Just reading about it is hardening my arteries.

Sold.

Also sold.

the other vile concoctions mentioned here are crimes against cuisine. But this? In my face hole now!

I WANT TOO.

Y’all have got me salivating and reminiscing about one of my favorite Peruvian take-out dishes, lomo saltado. French fries, steak, peppers, and tomatoes smothered in gravy, sometimes served on rice. YUM ASS.

See dog above.

See, I hate potato salad. I stand by my declaration that fries get ketchup, if you have to have a condiment, or maybe malt vinegar when you are having fish and chips. Or both. Anything else is a crime against, well, something!

And no, I don’t like Poutine either.

But of course, to each their own. I mean, I love broccoli, and many folks hate it, so eh.

google “patat oorlog” [‘fries war’] or “patatje rotzooi” [‘fries mess’] }-)

Thread reminding me to restock malt vinegar.

Get in my belly! Like super poutine!

That’s what I was thinking too, high-end poutine! :)

See, if we had been able to convince the Taliban, the Afghan government, and the other players in Afghanistan to simply argue rock-paper-scissors style over which type of potatoes to eat, think of how much better the last twenty years might have gone!

That process has started. I think this in its core is what is the divide in American politics.\

The older folks mostly believe in American execeptionalism, the younger crowd , having seen how folks live in other parts of the world, knows it’s a crock of shit. The dividing line seems to be around my age- I feel like I live in both worlds sometimes.
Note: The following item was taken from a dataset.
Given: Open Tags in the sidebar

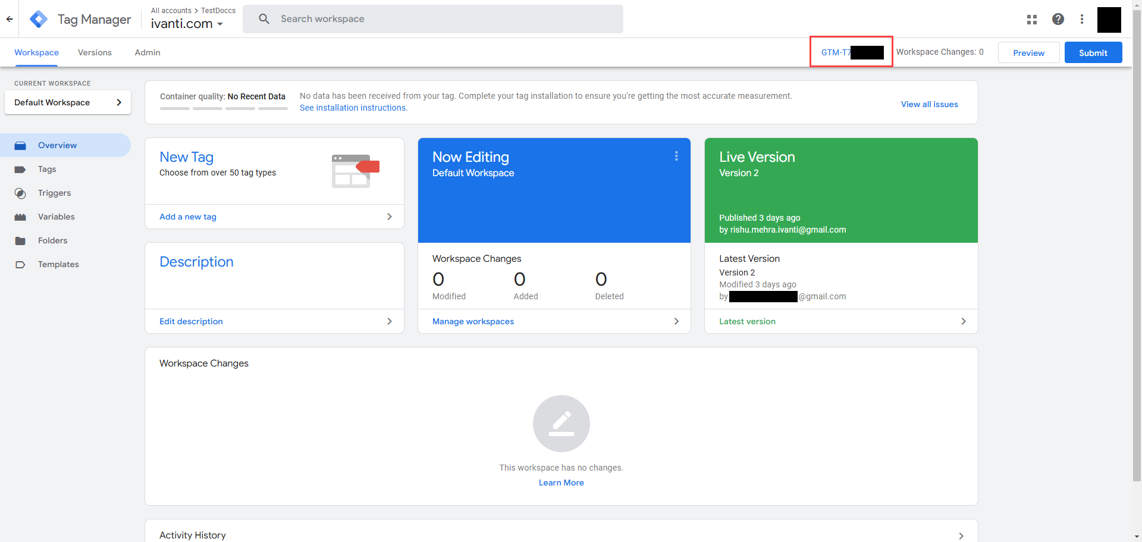Looking at the screenshot, I should coord(47,169).
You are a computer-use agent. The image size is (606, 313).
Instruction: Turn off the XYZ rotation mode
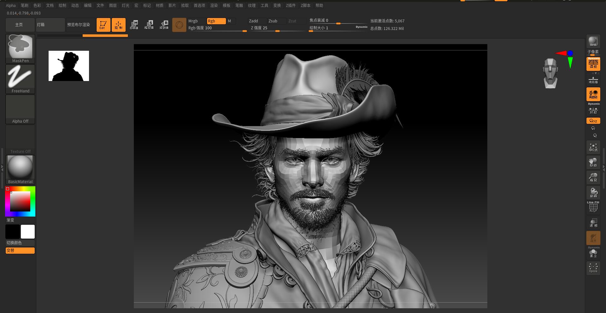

I agree there is a good deal of generational difference at work. It isn’t a foolproof measure, though. There are plenty of folks of my generation who are sick and tired of this Team USA malarkey, and in my teaching I come across a not insignificant number of college-age people who have embraced exceptionalism hook, line, and sinker. Admittedly, in those cases it may well be a combination of doing what other folks aren’t, parental or other family conditioning, or something like that other than any serious belief, but it’s hard to tell.

We are a socialist workers paradise here in kiwiland we dont want any of your capitalism.

See, Hobbits! I knew it!

It’s all that fucking Longbottom Leaf.

I’m more fond of the beer they sell in Bree–it comes in pints!